Maurie Crow (courtesy of David Nichols)
Little is known of his early life, though Maurie (Maurice Stewart) Crow reputedly came from a wealthy family who disinherited him when he became a communist. After his death, Ruth used pictures of Maurie between the ages of five and seven in a pamphlet discussing memories of childhood; they show an active, happy boy. He attended Melbourne Grammar School and won prizes in subjects such as Latin and Ancient History. Manning Clark was a fellow student
Maurie and Ruth met at “Youth: What Next?”, a conference on fascism in 1934. Soon afterwards, she asked him to tea for which she had made a cake iced with the words, “What next?”. They married the following year. He was already a CPA member when Ruth joined in 1936, and active in the University Peace Group. From 1939–42, they operated the Observatory Tea Rooms at Kalorama, in the Dandenong Ranges. They may have been attracted to the area because of Maurie’s chronic and at times debilitating asthma.
Maurie qualified for his Bachelor of Laws from the University of Melbourne in 1941. He and Ruth moved from Kalorama to the inner-city, down-at-heel Melbourne suburb of Brunswick the following year to embark on a social experiment. Inspired by the Soviet principles relating to the kommunalka, or communal apartment, they lived as much as possible in the public sphere; their rented one-bedroom Sydney Road flat merely a place to sleep. Beds folded into the walls for themselves and their two young children, June and Julie. Maurie cooked in the apartment on a stove pushed partially out the window. When possible, they showered at the local swimming pool.
Maurie was heavily involved in the Clerks’ Union between 1945-50 and appeared before the Royal Commission into Communism in 1949. He was accused during that investigation of sending communists to vote at Clerks’ Union meetings, a charge he denied. He was blacklisted for a year and half, presumably the reason that much of the following year was spent in Sydney “preparing wages cases for Federal Awards” and, in what must be assumed was his spare time, “popularising Australian songs and dances”.
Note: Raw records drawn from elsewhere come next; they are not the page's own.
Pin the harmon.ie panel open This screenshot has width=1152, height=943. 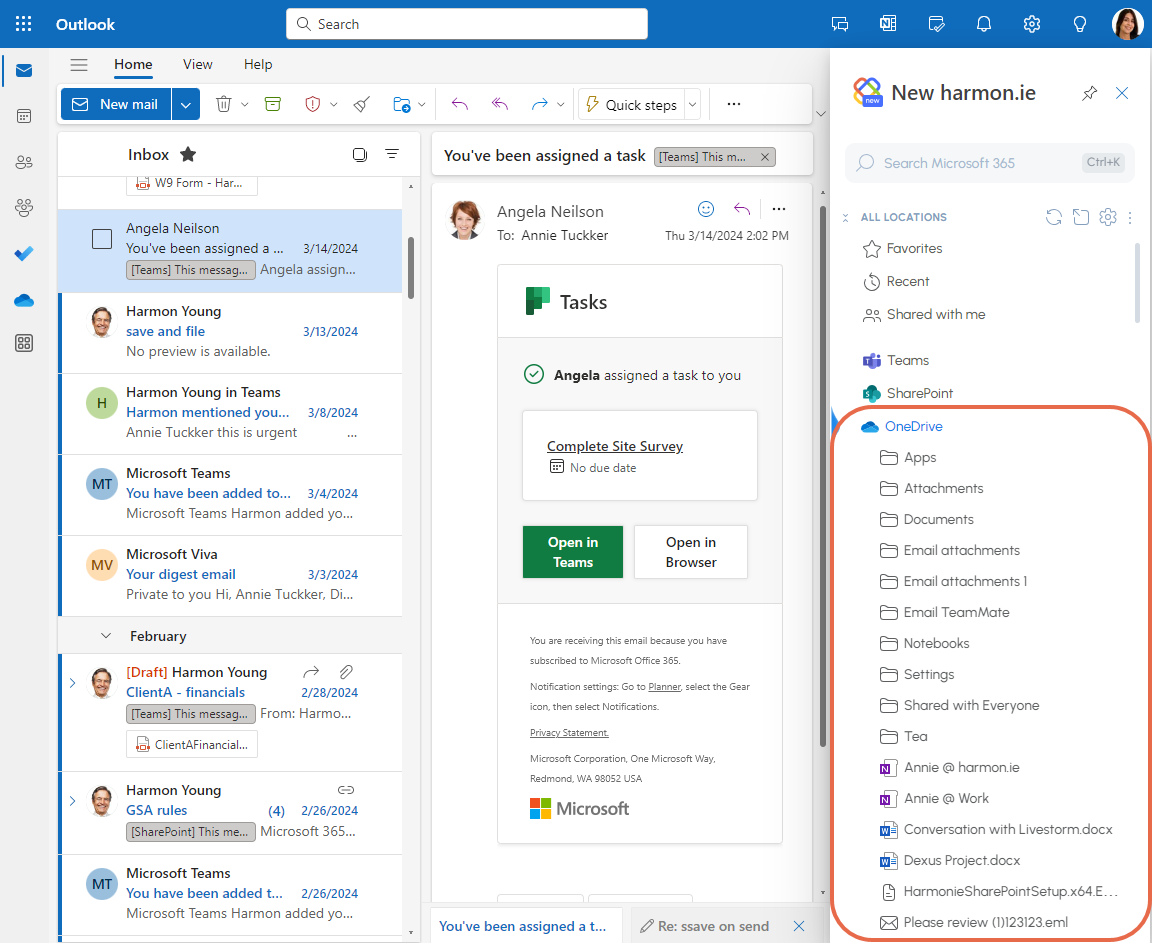pos(1089,92)
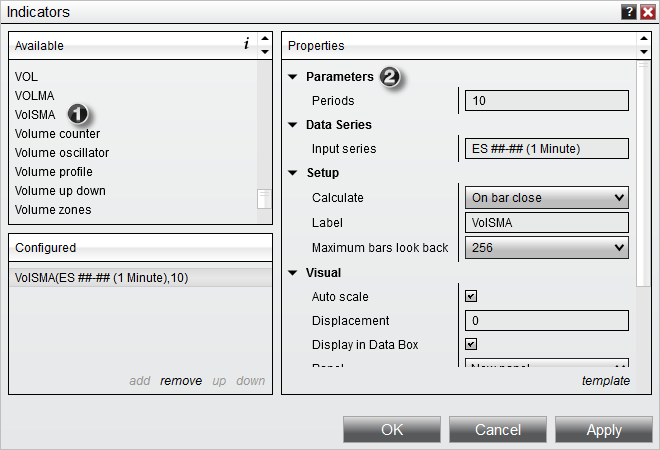Collapse the Data Series section

click(x=293, y=125)
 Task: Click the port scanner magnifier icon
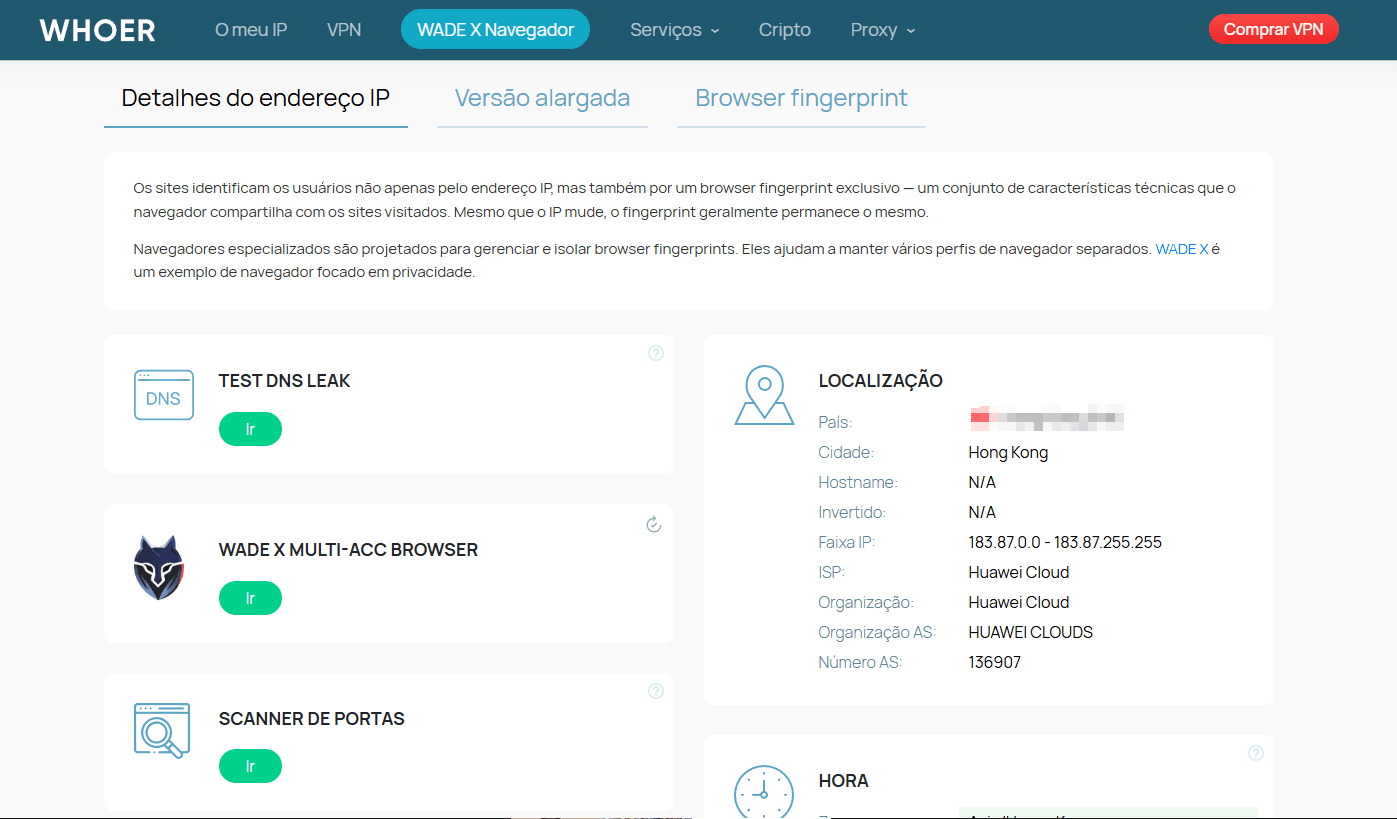point(162,731)
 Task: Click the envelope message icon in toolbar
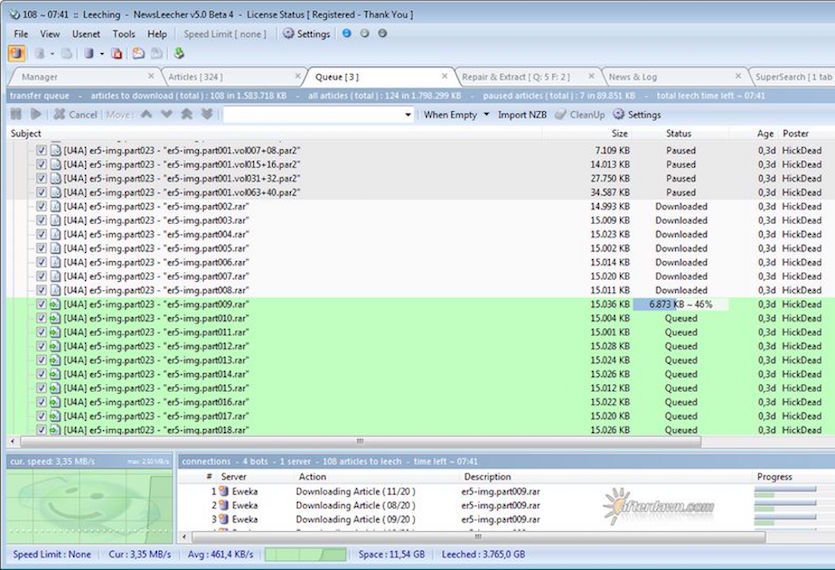(x=138, y=53)
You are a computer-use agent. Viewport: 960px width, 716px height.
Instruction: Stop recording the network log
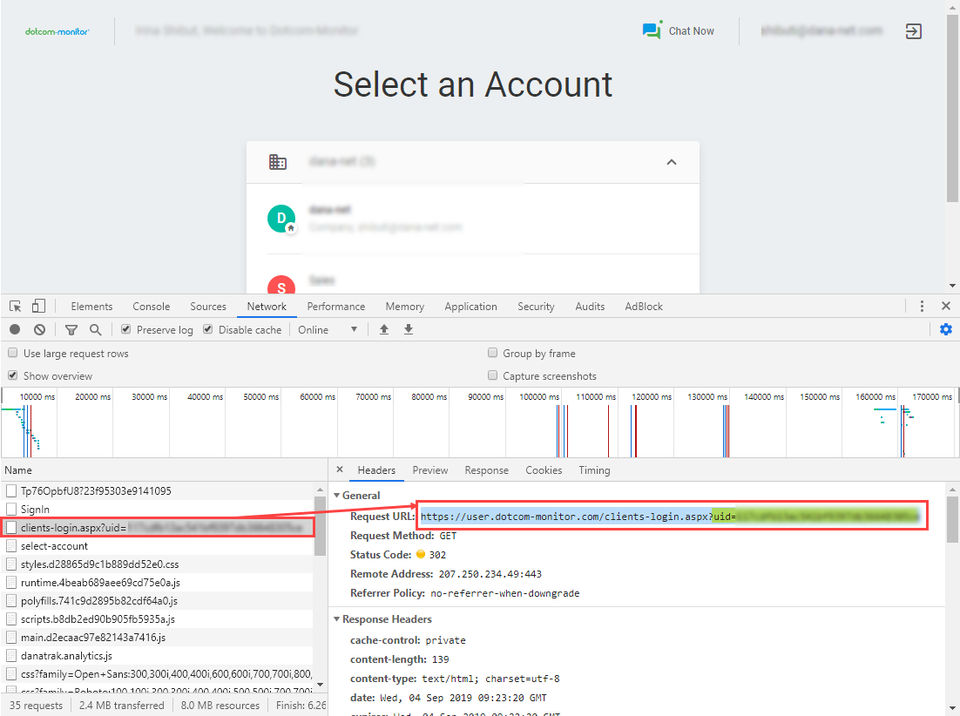[x=15, y=330]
Ruth and Maurie Crow (courtesy of David Nichols)
He was admitted to the Bar in August 1954 and prepared a submission to the Martin Committee on Tertiary Education on behalf of the CPA. He facilitated connections between unions, citizens and others; he also worked on behalf of local councils, campaigning for them to receive federal aid. Ruth later lauded his work “at all levels, with students, unions, business groups and different political groups, which allowed him to create powerful coalitions which often got things done”.
In 1957 the Crow family relocated further north to Coburg and a more conventional three-bedroom house with a garden. Maurie’s working life changed when he was pushed out of union work in a purge of communists; he instead became a ‘functionary’ for the CPA. The family’s income was reduced (although both Ruth and Maurie worked) but, it would seem, he was now able to concentrate on some broader campaigns, and this was the key to his involvement in urban planning. The significant, and extensive, papers of the Crow Collection include clippings of Maurie’s articles in Tribune on such concerns. In one, he wrote of the modern city: “Conurbations belong to this century. Socialism would appear to be the system designed to cope with such tremendous opportunities. Capitalism is certainly on trial.”
Key problems were that of access to the city; the growing dependence on the car and urban alienation that resulted from the latter (and arguably the former). Solutions were reworked and promoted in different configurations, encouraging urban Australians to question the systems they lived under.
Their children having reached adulthood, Ruth and Maurie moved from Coburg to North Melbourne in 1964. They joined the North Melbourne Association, the first of Melbourne’s inner-suburban activist groups, in 1968, two years after it started. Maurie often chaired Association meetings. North Melbourne, part of the City of Melbourne, was succumbing to a range of pressures, a battleground for renewal with both office space (overspill from the city centre) and denser housing. By the late 1960s and early ‘70s, Maurie had stable employment working in a law firm, but his interest in planning issues increased.
For the Crows, everything was political. They were interested in both wider urban issues and very local community campaigns. Three major projects emerged, over a 20-year period: the three-part Plan for Melbourne, almost certainly largely Maurie’s work; the similarly formatted C.A.N Plan, of which he was a key facilitator; and Make Melbourne Marvellous. In all cases, Maurie actively retreated from the limelight, but it is hard to imagine any of these existing, much less being as effective, without him.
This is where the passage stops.